Mother Nature decides its not the right day!

A co-worker and I went for a hike up the mountain the other day.  I have been very busy at work and have been unable to get out there since the first week I was in Juba.  He has never been to South Sudan and wanted to see some local culture.  It has rained a lot and the vegetation is green and lush.   We walk by the anti-aircraft guns that are spattered in the village on the base of the mountain.  Some times I have to remind myself that while Juba is not a war zone, it was not long ago and could be if politics or rebels decide it should be again!

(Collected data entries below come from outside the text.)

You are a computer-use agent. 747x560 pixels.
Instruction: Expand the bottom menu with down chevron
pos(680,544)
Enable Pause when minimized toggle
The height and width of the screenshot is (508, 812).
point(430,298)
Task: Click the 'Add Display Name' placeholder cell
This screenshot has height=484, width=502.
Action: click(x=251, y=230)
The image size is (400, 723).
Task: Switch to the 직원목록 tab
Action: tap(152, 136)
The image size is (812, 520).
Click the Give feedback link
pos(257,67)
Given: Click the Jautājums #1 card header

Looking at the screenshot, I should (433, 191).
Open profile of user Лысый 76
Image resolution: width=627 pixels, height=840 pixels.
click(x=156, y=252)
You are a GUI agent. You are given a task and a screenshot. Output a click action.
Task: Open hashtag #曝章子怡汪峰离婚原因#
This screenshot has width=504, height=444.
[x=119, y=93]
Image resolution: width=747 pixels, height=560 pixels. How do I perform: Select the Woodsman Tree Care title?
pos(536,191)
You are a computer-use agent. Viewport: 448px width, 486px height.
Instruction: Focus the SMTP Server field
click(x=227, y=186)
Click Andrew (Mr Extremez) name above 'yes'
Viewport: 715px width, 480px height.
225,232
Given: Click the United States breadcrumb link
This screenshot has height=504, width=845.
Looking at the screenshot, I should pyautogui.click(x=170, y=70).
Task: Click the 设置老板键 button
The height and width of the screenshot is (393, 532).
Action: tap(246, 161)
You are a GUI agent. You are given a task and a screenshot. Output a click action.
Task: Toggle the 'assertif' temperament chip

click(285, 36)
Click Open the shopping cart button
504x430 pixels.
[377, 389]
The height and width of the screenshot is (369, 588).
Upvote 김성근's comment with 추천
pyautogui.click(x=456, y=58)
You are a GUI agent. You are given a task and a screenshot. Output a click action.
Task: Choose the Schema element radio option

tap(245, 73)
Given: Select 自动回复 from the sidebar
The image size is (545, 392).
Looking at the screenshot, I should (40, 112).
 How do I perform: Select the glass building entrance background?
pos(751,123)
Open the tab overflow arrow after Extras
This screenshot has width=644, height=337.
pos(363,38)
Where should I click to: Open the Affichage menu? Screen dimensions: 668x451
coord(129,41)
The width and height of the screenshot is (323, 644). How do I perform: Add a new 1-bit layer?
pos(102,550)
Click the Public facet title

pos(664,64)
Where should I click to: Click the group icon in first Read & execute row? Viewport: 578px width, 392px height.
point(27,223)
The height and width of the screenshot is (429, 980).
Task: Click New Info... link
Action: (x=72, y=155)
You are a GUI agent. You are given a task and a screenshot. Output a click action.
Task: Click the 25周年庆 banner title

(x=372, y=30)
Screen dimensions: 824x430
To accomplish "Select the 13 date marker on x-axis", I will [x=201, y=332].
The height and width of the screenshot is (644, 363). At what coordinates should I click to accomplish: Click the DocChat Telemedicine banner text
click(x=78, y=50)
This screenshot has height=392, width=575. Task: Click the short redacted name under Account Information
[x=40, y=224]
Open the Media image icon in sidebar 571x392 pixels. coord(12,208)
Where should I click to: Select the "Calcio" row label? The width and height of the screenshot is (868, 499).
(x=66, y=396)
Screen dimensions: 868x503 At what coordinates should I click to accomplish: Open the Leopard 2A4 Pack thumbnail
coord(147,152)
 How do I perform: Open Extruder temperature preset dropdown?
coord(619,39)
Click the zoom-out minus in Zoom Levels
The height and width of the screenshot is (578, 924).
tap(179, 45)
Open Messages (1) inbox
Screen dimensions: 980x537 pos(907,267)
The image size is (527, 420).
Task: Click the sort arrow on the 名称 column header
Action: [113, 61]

Tiny lizards run around on the path making the mountain and rock come alive as you walk.  I am some what paranoid that the rustling in the weeds isn’t a lizard but a cobra.  Luckily I have not yet seen one!
We walk through rock city and observe the women sitting under there lean to’s making gravel.  As we ascend the mountain, I can notice the smell of camp fire.  This is when I realize how the men split these giant boulders!  The men light a fire under the boulder and heat it up until it splits.  We walk by one man who has 2 or 3 fires burning that he looks like he is busy tending.  I got to witness one of the boulders crack.  It went off like a pop of a gun!
We neared the summit and could hear the approaching thunder getting closer.  The clouds were getting darker and we collectively made the decision that we didn’t want to be standing on the highest point around Juba during a lightning storm!  The descent went quickly.  By the base of the mountain the rain started to fall.  We ducked into a construction site and sat on the porch of a large modern house that was being constructed.  The rain came down like I have not seen yet in Africa!  We could not see feet in front of us!  
My driver gives me a call and asks if he can pick us up and where are we.  I tell him I am in a construction site across from a mud hut, with goats in front, on a dirt road (that is what Juba looks like on every street!).  I have not seen a street sign since I left Canada!
We meet up with him at a local gas station after the rain calmed down and get a ride to change into dry cloths.  All I could think of on the trip home was those poor men who had been heating the boulders up all day with the fires and the day’s work was wasted when the storm came through and extinguished there hot coals!  What a disappointment that would be after hauling all the wood over, tending multiple fires, and having mother nature decide today wasn’t your day!  What a hard life!